Esther Kao, an organizer for Red Canary Song, a grassroots group that advocates for Asian and migrant sex workers, said recent violence against Asian women is shining overdue light on longstanding, harmful stereotypes. “There has been a lot revealed in the way that Asian women are hypersexualized and the way that other people who are not Asian women see that hypersexualization,” said Kao, 25, who lives in Manhattan. “For a very long time, it is something that has been ingrained in the way that the United States structures legislation around Asian femme bodies, specifically. It’s coming to the surface.”
The Union Square event was organized by Running to Protest, a group that has staged protests for the Black Lives Matter movement, and their rally stressed Black and Asian solidarity.
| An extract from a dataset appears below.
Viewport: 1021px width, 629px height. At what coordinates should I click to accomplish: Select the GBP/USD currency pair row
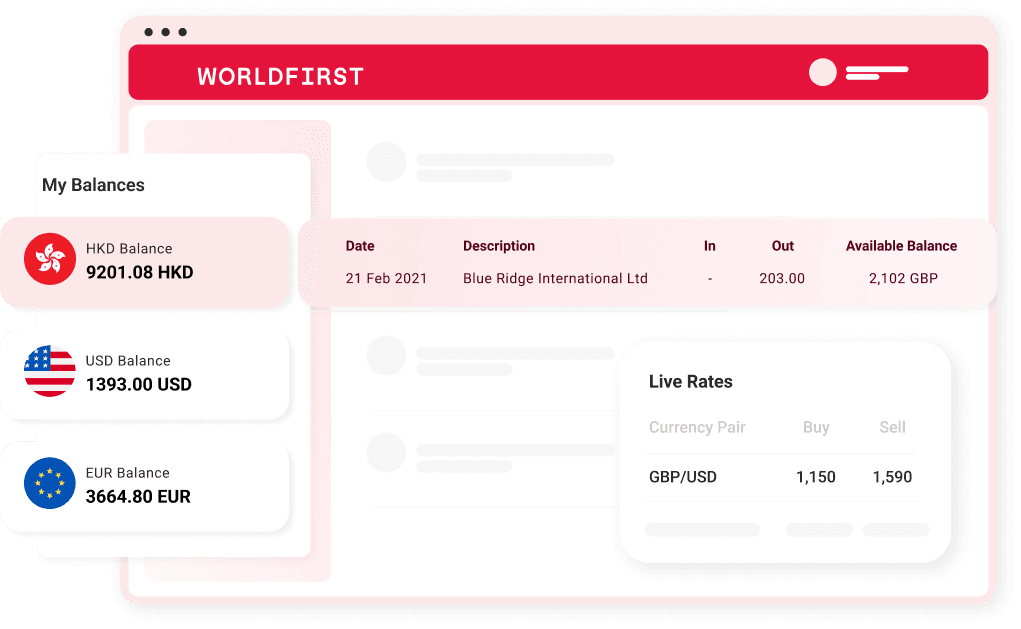[x=781, y=477]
Kelvin Coffey, who had been planning the protest for over a month, said the Atlanta shootings instilled an even stronger need to stress solidarity between marginalized communities.
“We want Asian Americans to know that Black America has their back,” said Coffey. “Because they had our backs last June and July. I saw the marches they led for Black Lives Matter.”
Leaders of both events agreed strongly that their rallies and advocacy must only be the start for Asian American activists.
“Protesting and marches are great. They connect people to each other, but that’s just the first step,” said activist Will Lex Ham, who spoke at Union Square. “We have to organize nationally to push forward legislation that protects us long-term. And we need to push ethnic studies so our kids learn about the contributions of our people to this country and have pride in them.”
Jack Liang, a 29-year-old Flatbush resident who organized the Columbus Park rally, said he just turned in his two-weeks’ notice at Instagram, where he worked in the advertising department, to focus on organizing full-time.
“Today’s goal was to empower our community and show people what community looks like,” he said. “Our community is strong, and we want to bring power to the people back to Chinatown. I want to show that people who look like you and I can make a difference.”